I knew the Marey Train plot was not something I was going to be able to build in the native data source format so some level of data cleansing was going to be required. I decided to pull everything into Alteryx and build my tables there. Below are the specifics of what I had to do in Alteryx for those of you who can't open the yxmd file and see for yourselves.
First, we want a single table to work with as a base, so start by combining the files for routes, individual train trips, station stops, stop times, and days that the train runs. To build the x-axis for the chart, we need a numeric field; while the arrival_time field in the stop_times table is really helpful, we want to convert that to a decimal format. For example, 15:30:00 becomes 15.5 (note: the tick marks on the x-axis only use integers). That's all that is necessary for a single table file but when you try to pull this into Tableau, you have a tough time creating a dynamic station stop parameter.
The stops at each station on a given route will vary based on the time of day and the route taken so if you try to use the stop_sequence, you will get multiple data points per stop. To get around this, we have to do some work. For a while, my visualization relied on a field that was built by grouping the data by the route and getting the average time it takes to reach each stop. This was working fine with an earlier dataset and it wasn't until my Slalom colleague, Pankil Shah, and I switched to the PATH data that we noticed just how big of an issue this approach would cause. So instead, what we're going to try to ultimately achieve is a unique list of the possible origins and destinations paired with the possible stops between them.
We do this by creating a cross tab (column-wise format) of all the possible stations for a given train trip, then joining it back to the original table on trip ID. This gives us data in this format:
Once this table has been created, transpose this back into a vertical format and filter out the values where there aren't values for both the origin and destination stations, to get a list of possible stations. To match all unique destination-origin pairs, a TransitID value is created from the above list.
The unique destination-origin pair list is then joined to the original table on trip ID which will create a giant list of all possible stops for a given trip. To get to a more manageable data set, filter out any stations that do not occur between the time of departure and the time of arrival.
Finally, to get the y-axis, calculate the average time it takes to get to each stop between the selected origin destination pair. Start by filtering for only trains going in one direction (not return trips, otherwise our averages would be miscalculated) then finding the minimum station time for each trip (or you can think of it as the trip start time). Next you need to find the time that it takes to reach each station on a trip. Once you have these two points, subtract the trip start time from the station stop time. Then average the result of that to get the average time it takes to get to each station. I know that's a lot so I posted an image of a close up of that process in Alteryx.

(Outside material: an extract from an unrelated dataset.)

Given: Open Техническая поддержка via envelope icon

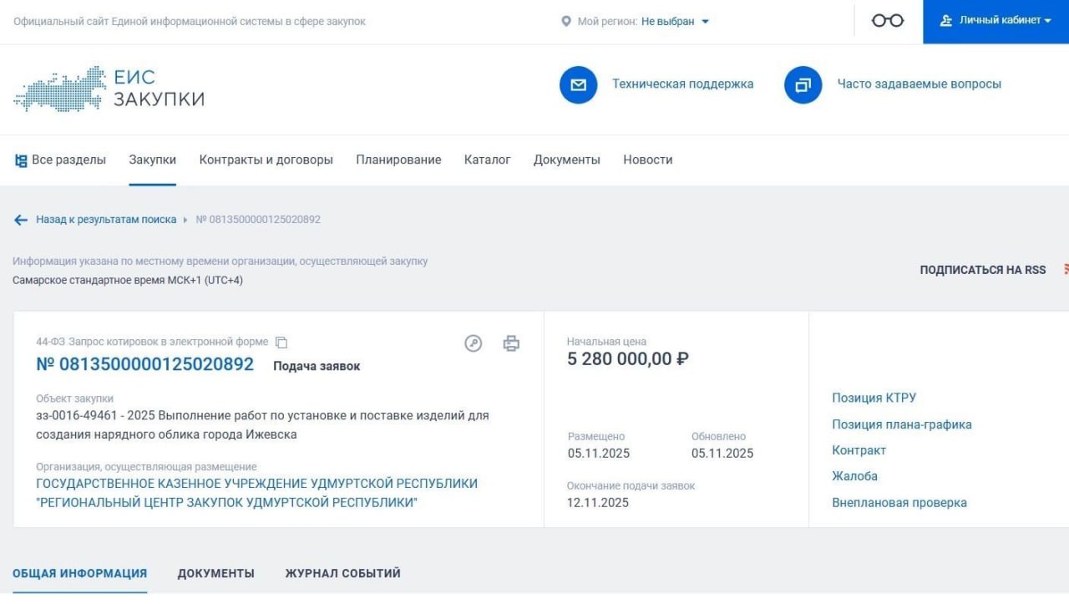Looking at the screenshot, I should tap(578, 84).
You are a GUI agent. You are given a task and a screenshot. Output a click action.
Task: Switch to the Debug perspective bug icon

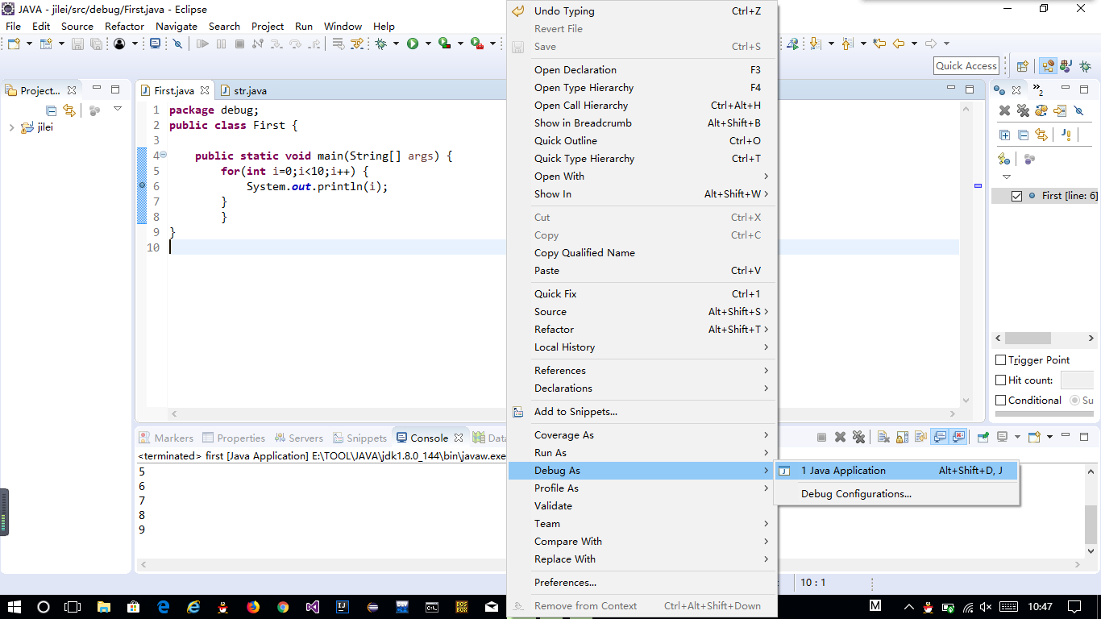pyautogui.click(x=1085, y=66)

Quick side note: an earlier version of this Tableau viz used level of detail calculations. I didn't realize just how powerful these calculations are and how much you can achieve using them.
I have already talked about how I created the sequence order and the arrival time number but I also included trip_id detail for each of the lines, route_id and direction_id for the colors, and added sequence order to the path shelf (otherwise there would be gaps in the lines for stations that were skipped). The only thing left to do is create the station filters.

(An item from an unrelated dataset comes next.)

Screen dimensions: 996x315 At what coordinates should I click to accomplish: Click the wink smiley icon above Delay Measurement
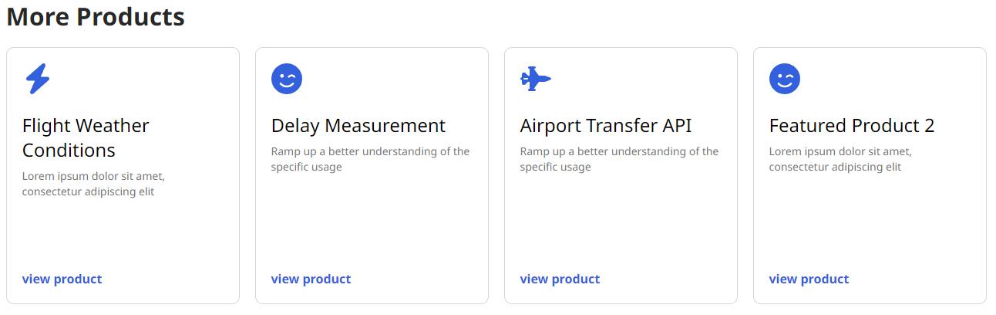tap(287, 79)
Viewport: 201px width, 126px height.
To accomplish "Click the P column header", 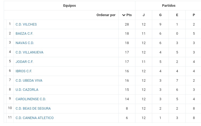I will point(194,15).
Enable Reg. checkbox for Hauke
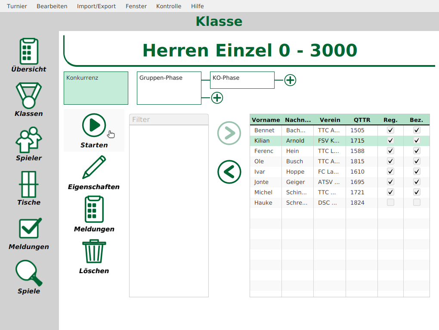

To start, I created a station 1 and station 2 parameter. These will drive the stations that you're viewing. These parameters control the visualization via a calculated field (used as a filter) that checks if the name of station 1 is equal to the origin name and station 2 is equal to the destination name. There is also an OR clause included to make sure you can view trains going in both directions.
And that's all there is to it.
I hope you were able to follow along and that you will be able to use some of the stuff in here to create some cool visualizations on your own. If I lost you at any point, I highly recommend taking a look at the files and digging into some of the details to determine what exactly is going on. I know this may have seemed rather technical but I'm really happy that I was able to get a working version of a historically significant chart.
Similar graphs have been created using other technologies in the past (most notably in D3 by Mike Bostock) but I was unable to find anything similar in Tableau. This visualization focuses on the PATH train that is primarily used to take commuters between New Jersey and New York City.
Use the drop-downs at the top of the page to select a start and end station. The Marey plot makes up the top half of the page, with some supporting charts for train times and locations below it.
Since this took a bit to figure out, I thought it might be helpful to talk about how I got from the original data source to the end product. Below the visualization, I have step-by-step instructions detailing the process that led to the end product. I have also open sourced all of my code on GitHub which you can access here. If you have any questions, as always, I am happy to answer them on Twitter - @McGovey.
Here is an image of the original.
The only data source was the GTFS formatted PATH data that was pulled into Alteryx, and visualized using Tableau. To start you can download the full PATH train schedule (or a different GTFS train schedule of your choice).
I knew the Marey Train plot was not something I was going to be able to build in the native data source format so some level of data cleansing was going to be required. I decided to pull everything into Alteryx and build my tables there. Below are the specifics of what I had to do in Alteryx for those of you who can't open the yxmd file and see for yourselves.
First, we want a single table to work with as a base, so start by combining the files for routes, individual train trips, station stops, stop times, and days that the train runs. To build the x-axis for the chart, we need a numeric field; while the arrival_time field in the stop_times table is really helpful, we want to convert that to a decimal format. For example, 15:30:00 becomes 15.5 (note: the tick marks on the x-axis only use integers). That's all that is necessary for a single table file but when you try to pull this into Tableau, you have a tough time creating a dynamic station stop parameter.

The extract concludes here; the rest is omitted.